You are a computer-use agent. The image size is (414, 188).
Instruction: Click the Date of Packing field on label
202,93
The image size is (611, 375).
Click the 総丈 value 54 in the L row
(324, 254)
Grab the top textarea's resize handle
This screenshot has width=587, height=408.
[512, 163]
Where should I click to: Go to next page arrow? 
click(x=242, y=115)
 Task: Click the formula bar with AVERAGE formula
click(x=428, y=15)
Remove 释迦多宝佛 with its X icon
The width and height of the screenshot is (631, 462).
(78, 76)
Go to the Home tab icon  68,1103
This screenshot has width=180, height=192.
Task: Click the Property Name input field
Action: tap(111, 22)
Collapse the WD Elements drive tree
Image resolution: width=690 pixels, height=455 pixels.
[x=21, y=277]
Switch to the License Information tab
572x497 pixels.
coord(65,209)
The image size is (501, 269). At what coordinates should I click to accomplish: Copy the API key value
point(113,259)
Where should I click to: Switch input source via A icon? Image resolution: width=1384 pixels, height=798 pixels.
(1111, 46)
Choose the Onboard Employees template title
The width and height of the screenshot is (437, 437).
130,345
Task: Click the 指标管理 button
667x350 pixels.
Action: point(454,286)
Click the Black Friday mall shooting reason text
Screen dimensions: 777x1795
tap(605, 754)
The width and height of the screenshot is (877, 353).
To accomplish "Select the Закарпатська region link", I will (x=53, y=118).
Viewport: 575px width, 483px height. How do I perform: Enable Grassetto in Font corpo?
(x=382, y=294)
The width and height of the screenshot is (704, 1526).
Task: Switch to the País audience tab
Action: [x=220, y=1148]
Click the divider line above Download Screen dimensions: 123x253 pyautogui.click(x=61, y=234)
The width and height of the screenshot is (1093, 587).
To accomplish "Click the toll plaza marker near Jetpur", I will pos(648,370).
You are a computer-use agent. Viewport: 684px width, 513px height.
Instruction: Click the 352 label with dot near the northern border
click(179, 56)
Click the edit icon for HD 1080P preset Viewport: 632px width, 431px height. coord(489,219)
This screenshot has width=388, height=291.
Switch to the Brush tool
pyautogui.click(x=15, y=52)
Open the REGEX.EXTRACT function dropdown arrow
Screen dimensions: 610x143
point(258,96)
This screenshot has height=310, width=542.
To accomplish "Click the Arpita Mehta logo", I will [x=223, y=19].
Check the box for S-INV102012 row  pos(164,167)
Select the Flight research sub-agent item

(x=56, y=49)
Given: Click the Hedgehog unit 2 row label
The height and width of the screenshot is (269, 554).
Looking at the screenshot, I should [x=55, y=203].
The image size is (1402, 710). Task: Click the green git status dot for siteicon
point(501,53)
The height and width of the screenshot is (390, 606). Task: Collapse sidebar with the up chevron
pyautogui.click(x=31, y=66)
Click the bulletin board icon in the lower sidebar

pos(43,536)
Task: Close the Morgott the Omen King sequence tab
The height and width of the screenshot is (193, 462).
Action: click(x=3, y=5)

----------

ASSIGNED TASK:
One stretch of the lines above is wanted, from the line that contains "The image size is (501, 269)." through the line that contains "Task: Click the 指标管理 button". Output it exactly.

SOLUTION:
The image size is (501, 269). At what coordinates should I click to accomplish: Copy the API key value
point(113,259)
Where should I click to: Switch input source via A icon? Image resolution: width=1384 pixels, height=798 pixels.
(1111, 46)
Choose the Onboard Employees template title
The width and height of the screenshot is (437, 437).
130,345
Task: Click the 指标管理 button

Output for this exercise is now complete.